Na próxima questão da entrevista mostramos um geoplano e perguntamos se a professora C conhecia.

Figura 34 - Imagem nº1 utilizada na questão sobre áreas com geoplano

A professora C diz que já ouviu falar em geoplano, mas que nunca utilizou um. A entrevistadora explica, sempre indicando com o dedo de qual prego ou distância está falando: “este geoplano é feito de madeira, e tem vários pregos. A distância entre um prego e o próximo à sua direita ou à sua esquerda é a mesma. Da mesma forma, a distância entre um prego e o próximo acima ou abaixo deste também são iguais. O espaço entre quatro pregos (mostra com o dedo os quatro pregos a que está se referindo) tem uma unidade de área. Vou fazer uma figura com um elástico envolvendo alguns destes pregos do geoplano e eu gostaria que tu me dissesses quanto de área tem esta figura (Figura 35), ok?”.

Figura 35 - Imagem nº 2 utilizada na questão sobre áreas com geoplano

A professora C diz: “me pegou agora, não sei nada de área, deixa eu pensar,

antes tu me disse que quatro pregos valiam um de área, então agora deve ser três de área”. Perguntamos como a professora fez para pensar e responder, e ela

explica: “eu pensei assim, se antes tina quatro pregos e era um, agora que tem doze

pregos é três. Errei né? Eu nunca tive aula disso, aliás, nunca tive aula de nada disso de geometria, o que sei fui aprendendo sozinha, e área não sei mesmo. Na verdade eu não sabia o que fazer e inventei uma regra”. Mais uma vez uma

professora relata que não teve contato com geometria na escola e mais uma vez perguntamos, como a professora pode ensinar um conteúdo que ela desconhece?

Nesta entrevista inicial, a Professora C nos diz ter dificuldade em geometria, relata que não aprendeu geometria no seu percurso escolar, e a partir de suas falas inferimos que sua concepção epistemológica se aproxima de uma concepção empirista e seu modelo pedagógico parece ser diretivo.
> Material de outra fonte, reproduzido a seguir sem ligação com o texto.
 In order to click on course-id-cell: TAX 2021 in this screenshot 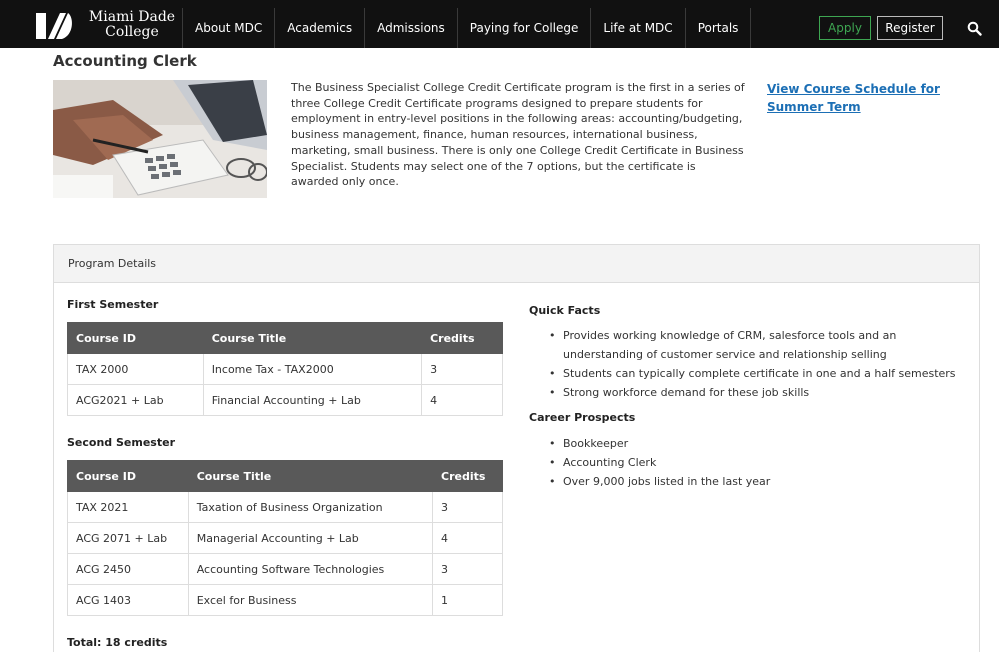, I will do `click(128, 507)`.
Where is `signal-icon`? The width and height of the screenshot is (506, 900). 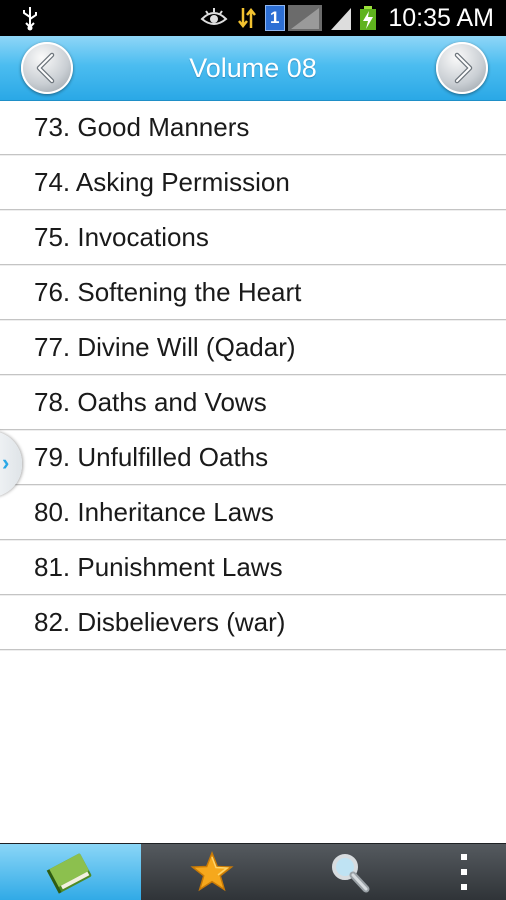 signal-icon is located at coordinates (341, 19).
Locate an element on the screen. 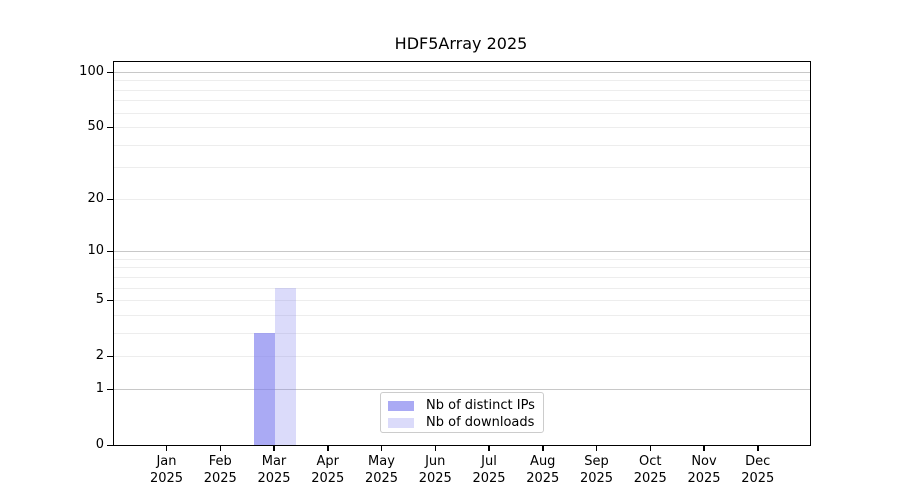  x-tick-label-sep: Sep 2025 is located at coordinates (597, 470).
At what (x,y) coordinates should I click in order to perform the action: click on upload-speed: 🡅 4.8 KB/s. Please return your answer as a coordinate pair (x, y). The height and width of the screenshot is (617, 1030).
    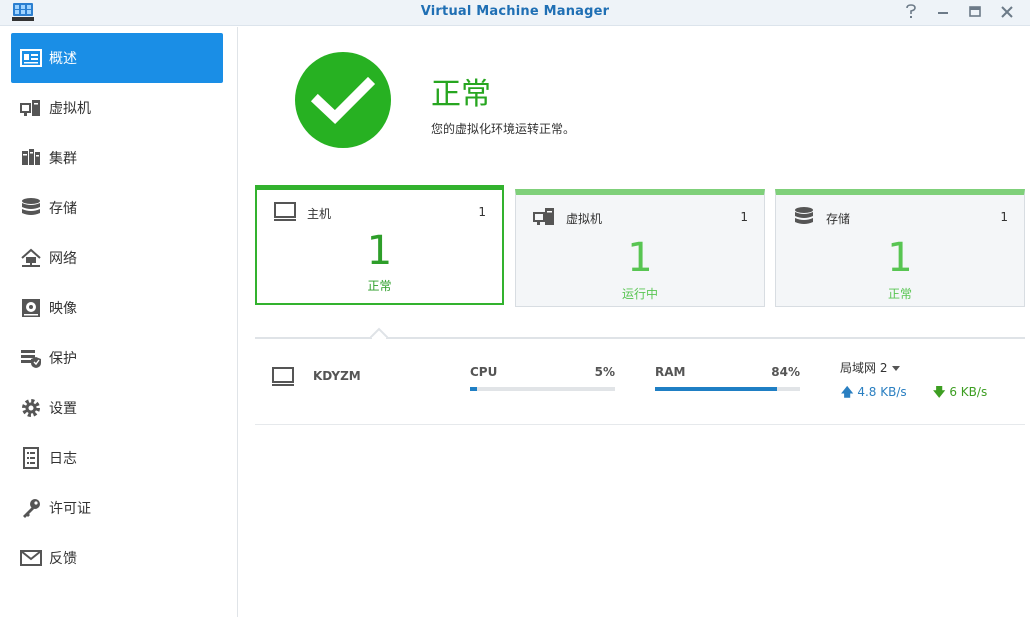
    Looking at the image, I should click on (874, 394).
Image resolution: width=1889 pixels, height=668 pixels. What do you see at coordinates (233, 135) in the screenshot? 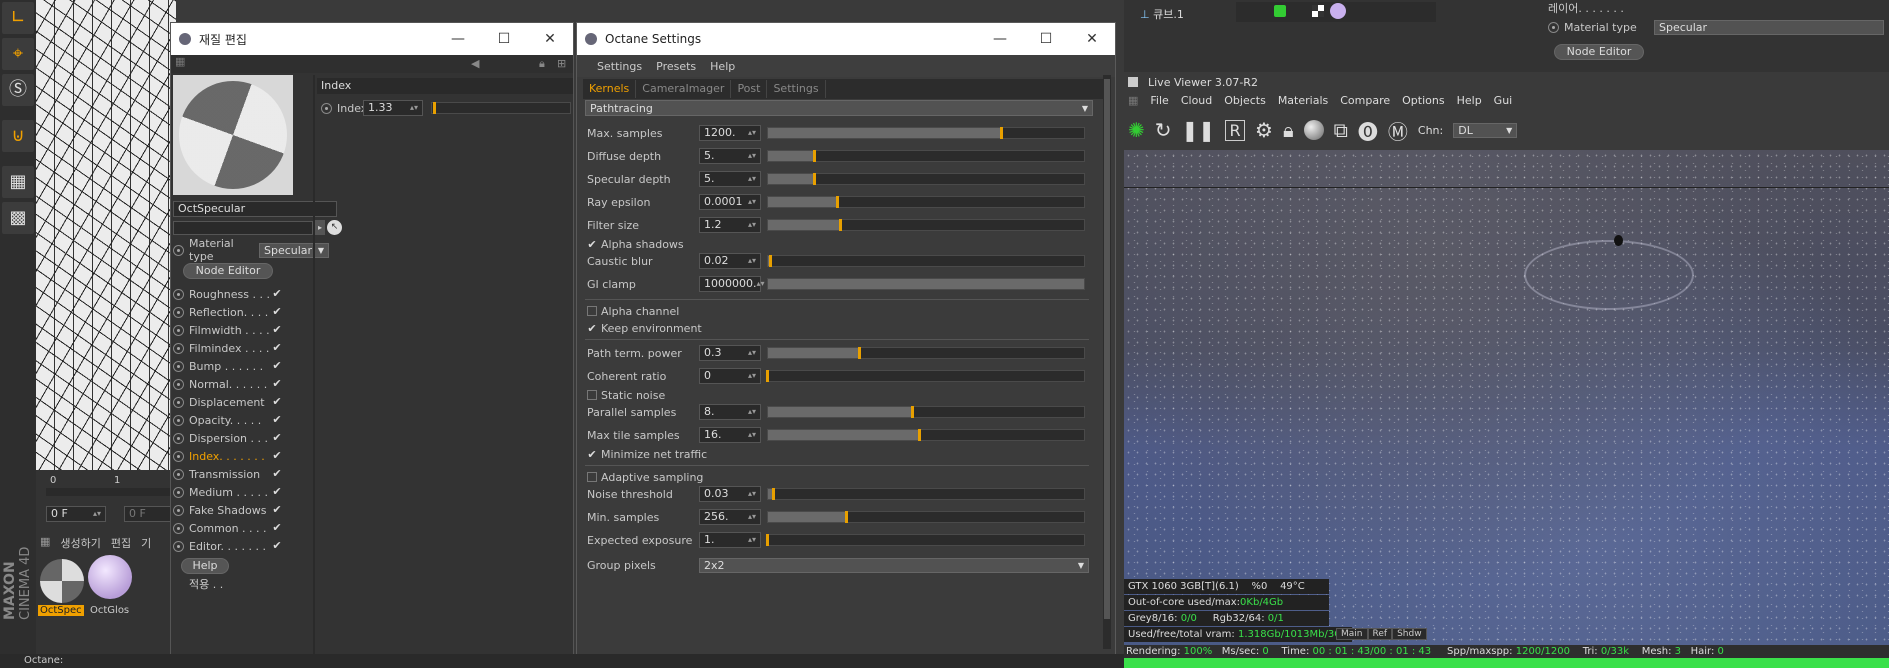
I see `material-preview` at bounding box center [233, 135].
Ficamos então com esta ideia e procuraremos mais indícios em seus diálogos e propostas pedagógicas no Curso para confirmar.

4.3.2 Análise das reconstruções da professora C a partir do Curso

Os dados analisados a partir de agora são os registrados pela professora C durante o curso. Nosso objetivo foi o de encontrar indícios que nos levassem a compreender se houve alguma reconstrução em sua concepção epistemológica e nos seus conceitos matemáticos.

A professora posta no primeiro fórum do curso:

“Para mim, a criança constrói a noção de espaço, desde a vida intrauterina, pois a medida que este corpinho vai crescendo, vai ajustando-se lentamente dentro do mesmo. Após, ela irá interagir com os espaços externos de sua própria casa, ou fora dela... Tentando entrar e sair de caixas, tubos... com ou sem amigos... ou seja brincando. Tentando encaixar e tirar objetos um de dentro do outro. Após, penso que ela tentará reproduzir tudo que experimentou, desenhando em uma folha plana de papel. A criança aprende mais, na medida em que tiver mais experiências desafiadoras, sozinha ou com colegas, sendo incentivada por familiares ou professores!”